You had mentioned that there’s a film being made of one of these stories. How did that come about?
I had written to a guy I knew to try to get a trailer for the book. He’s a filmmaker. And he said, “No–I’ll put you in touch with this other guy I know.” He’s a young guy, maybe about thirty, who had just moved up to Spokane teaching where I teach. He had been doing documentary stuff in Los Angeles, and some other weird stuff. I looked at his work and thought that it was beautiful. He contacted me and said, “I read the manuscript and want to make a film of three of these stories.”
We got together and started talking, and I feel like he understood.
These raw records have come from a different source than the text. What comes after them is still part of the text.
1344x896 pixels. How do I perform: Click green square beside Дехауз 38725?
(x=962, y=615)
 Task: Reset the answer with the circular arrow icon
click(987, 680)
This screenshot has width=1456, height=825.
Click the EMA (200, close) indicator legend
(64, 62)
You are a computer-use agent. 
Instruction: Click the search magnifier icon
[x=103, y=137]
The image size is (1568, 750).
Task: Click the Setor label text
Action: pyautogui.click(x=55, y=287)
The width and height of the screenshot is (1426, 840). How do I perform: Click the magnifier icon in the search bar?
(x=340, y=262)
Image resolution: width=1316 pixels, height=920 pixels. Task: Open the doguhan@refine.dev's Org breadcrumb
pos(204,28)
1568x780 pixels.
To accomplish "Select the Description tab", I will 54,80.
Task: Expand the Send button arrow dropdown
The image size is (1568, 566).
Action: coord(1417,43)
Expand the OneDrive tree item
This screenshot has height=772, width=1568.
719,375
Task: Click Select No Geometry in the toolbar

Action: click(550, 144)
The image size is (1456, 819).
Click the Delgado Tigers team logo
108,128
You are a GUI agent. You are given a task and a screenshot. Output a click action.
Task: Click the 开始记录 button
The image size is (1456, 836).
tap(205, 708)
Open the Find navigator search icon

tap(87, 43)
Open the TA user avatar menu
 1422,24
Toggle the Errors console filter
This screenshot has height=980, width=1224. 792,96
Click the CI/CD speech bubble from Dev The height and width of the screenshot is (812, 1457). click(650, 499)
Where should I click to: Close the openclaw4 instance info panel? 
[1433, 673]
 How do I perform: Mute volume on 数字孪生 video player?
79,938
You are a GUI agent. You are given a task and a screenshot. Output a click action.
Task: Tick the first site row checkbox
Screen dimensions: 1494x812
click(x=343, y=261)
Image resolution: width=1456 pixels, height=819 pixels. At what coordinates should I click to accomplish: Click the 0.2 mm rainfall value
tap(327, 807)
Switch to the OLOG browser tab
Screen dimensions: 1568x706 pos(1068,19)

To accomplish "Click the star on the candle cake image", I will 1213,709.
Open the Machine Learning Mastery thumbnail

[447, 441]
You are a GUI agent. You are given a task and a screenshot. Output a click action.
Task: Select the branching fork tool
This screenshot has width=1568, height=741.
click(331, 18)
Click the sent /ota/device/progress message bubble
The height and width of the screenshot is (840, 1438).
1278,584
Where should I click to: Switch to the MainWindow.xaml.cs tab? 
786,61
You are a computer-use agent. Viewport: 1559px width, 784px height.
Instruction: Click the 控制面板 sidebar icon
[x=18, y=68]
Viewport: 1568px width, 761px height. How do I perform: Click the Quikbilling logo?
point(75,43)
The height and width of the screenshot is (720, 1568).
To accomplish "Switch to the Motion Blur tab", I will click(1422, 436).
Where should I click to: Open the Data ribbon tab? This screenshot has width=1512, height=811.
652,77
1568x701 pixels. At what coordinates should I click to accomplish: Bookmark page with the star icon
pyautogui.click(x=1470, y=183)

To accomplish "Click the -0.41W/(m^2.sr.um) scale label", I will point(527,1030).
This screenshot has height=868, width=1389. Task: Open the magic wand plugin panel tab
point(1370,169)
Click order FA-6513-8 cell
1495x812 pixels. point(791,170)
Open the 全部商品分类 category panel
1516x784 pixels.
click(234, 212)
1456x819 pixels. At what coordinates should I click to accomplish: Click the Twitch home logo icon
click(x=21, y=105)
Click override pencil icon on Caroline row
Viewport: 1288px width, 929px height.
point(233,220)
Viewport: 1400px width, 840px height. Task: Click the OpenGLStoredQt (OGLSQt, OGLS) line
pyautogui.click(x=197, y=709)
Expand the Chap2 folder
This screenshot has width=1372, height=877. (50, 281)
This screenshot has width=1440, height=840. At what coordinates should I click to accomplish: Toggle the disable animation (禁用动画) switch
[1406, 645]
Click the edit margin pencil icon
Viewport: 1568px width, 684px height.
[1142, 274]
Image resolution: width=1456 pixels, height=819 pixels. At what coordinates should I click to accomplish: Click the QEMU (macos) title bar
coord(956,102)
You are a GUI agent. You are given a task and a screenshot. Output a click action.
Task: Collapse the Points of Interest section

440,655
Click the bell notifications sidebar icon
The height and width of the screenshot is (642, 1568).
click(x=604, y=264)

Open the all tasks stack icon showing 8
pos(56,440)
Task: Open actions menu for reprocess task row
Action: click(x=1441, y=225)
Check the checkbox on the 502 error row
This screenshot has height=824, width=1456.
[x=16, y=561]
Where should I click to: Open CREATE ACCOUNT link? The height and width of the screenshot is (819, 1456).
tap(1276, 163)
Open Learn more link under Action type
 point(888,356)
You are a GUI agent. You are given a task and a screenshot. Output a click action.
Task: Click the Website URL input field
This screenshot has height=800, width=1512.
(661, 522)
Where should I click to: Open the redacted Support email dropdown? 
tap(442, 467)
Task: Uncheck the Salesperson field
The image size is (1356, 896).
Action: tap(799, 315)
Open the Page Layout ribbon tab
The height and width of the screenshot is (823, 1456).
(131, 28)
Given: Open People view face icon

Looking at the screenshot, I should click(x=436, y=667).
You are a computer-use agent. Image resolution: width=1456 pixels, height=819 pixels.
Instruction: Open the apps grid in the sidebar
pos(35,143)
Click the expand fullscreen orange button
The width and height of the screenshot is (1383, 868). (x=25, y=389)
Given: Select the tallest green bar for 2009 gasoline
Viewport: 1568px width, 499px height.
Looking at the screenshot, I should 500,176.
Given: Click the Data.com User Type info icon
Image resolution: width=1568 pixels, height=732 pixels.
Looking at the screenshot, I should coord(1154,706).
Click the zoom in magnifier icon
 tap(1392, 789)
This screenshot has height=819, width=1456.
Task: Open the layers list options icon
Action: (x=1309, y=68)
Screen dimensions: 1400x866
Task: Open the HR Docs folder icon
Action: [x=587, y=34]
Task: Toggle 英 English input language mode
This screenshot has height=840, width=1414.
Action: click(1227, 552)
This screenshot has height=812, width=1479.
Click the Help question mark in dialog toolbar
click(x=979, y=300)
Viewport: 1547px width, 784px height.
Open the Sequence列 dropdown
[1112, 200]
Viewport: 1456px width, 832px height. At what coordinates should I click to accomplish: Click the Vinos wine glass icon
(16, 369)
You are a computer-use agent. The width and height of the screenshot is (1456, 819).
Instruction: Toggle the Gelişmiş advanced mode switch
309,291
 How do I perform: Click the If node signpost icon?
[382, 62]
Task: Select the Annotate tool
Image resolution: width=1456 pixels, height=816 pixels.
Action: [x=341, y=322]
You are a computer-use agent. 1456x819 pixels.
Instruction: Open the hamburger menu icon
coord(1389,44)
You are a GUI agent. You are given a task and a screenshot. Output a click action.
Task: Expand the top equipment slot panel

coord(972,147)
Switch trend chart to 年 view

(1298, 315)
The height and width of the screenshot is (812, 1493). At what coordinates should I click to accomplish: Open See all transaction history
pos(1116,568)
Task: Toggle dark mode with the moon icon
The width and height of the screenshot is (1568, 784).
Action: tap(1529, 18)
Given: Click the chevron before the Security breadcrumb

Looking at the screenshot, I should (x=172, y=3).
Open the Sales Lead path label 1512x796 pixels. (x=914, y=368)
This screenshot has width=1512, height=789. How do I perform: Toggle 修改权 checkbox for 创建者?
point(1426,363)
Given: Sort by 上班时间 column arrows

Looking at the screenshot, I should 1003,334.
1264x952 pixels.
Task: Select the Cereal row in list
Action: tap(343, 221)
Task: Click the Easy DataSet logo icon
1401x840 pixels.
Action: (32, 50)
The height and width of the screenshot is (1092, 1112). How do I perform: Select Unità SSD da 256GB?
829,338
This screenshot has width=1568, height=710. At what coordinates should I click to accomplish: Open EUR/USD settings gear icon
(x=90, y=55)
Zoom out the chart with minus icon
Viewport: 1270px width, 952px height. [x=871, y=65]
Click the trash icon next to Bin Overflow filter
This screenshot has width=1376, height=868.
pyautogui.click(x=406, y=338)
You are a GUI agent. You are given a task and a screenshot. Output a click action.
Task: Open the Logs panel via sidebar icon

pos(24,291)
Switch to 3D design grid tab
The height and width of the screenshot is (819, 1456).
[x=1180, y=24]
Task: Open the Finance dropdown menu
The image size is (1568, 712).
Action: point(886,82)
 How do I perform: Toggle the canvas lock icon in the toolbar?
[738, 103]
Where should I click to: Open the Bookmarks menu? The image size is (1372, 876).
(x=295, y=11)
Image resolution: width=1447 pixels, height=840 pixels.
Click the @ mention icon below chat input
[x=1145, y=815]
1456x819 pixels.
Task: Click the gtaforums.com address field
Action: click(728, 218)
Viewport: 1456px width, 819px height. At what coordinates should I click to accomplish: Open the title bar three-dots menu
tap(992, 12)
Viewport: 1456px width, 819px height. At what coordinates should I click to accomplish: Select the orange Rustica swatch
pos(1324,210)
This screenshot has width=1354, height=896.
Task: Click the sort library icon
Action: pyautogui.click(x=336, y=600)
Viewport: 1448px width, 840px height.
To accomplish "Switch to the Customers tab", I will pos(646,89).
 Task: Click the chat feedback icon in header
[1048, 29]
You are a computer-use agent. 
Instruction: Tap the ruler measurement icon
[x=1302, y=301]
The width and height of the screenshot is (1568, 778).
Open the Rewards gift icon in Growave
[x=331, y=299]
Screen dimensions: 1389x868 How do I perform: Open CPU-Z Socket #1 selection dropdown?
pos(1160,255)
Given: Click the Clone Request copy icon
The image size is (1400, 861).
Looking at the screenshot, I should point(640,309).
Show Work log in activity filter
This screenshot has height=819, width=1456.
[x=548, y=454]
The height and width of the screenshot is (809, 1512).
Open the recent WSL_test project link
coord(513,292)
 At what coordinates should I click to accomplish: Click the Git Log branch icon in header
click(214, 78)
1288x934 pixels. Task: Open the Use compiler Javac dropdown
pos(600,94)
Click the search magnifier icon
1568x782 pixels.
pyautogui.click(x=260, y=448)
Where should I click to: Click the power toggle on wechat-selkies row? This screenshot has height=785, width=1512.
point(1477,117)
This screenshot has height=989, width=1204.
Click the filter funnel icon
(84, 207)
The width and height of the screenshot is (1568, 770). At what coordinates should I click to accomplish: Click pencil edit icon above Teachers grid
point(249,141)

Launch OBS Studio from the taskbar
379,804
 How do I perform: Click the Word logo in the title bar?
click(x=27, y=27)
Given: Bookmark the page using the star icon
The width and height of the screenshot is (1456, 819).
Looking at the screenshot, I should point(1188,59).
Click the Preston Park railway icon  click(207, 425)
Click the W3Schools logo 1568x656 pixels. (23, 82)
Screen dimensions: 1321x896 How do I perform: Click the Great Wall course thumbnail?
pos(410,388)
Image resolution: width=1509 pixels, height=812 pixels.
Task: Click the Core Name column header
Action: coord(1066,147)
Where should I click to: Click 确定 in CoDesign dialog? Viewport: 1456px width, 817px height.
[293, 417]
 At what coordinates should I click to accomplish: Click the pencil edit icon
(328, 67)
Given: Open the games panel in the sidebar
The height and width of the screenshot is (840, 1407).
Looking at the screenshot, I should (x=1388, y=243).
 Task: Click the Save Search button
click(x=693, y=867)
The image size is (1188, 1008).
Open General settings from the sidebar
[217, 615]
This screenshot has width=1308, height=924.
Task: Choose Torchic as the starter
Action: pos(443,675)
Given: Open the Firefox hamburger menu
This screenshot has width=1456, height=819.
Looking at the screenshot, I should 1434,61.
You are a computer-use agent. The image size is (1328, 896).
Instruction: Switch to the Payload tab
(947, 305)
He wrote the thing and showed it to me, and I though it was incredibly cool that he had used all this visual language to create much greater meaning in his medium. The English language in the story is much less significant than the visual language that he uses to tell the story, but they’re both there. It’s really satisfying to see him transcending actual language to go to visual language and make this beautiful story. And it’s still funny, it’s still absurd, but it’s also poignant. I got to watch him pick the actors, develop the script, and direct them. It was really fun. And to see it change was the greatest thing. I had no problems giving up control of it. He changed certain lines that I love, where the syntax is so weird in the lines, I think those lines make the story. For the movie, they don’t work. They get garbled in the actors’ mouths and they draw too much attention to the language. On the page, it’s great. In the movie, no good.
He just wrote to me yesterday to say that he has a rough cut. So I’m excited to see this thing.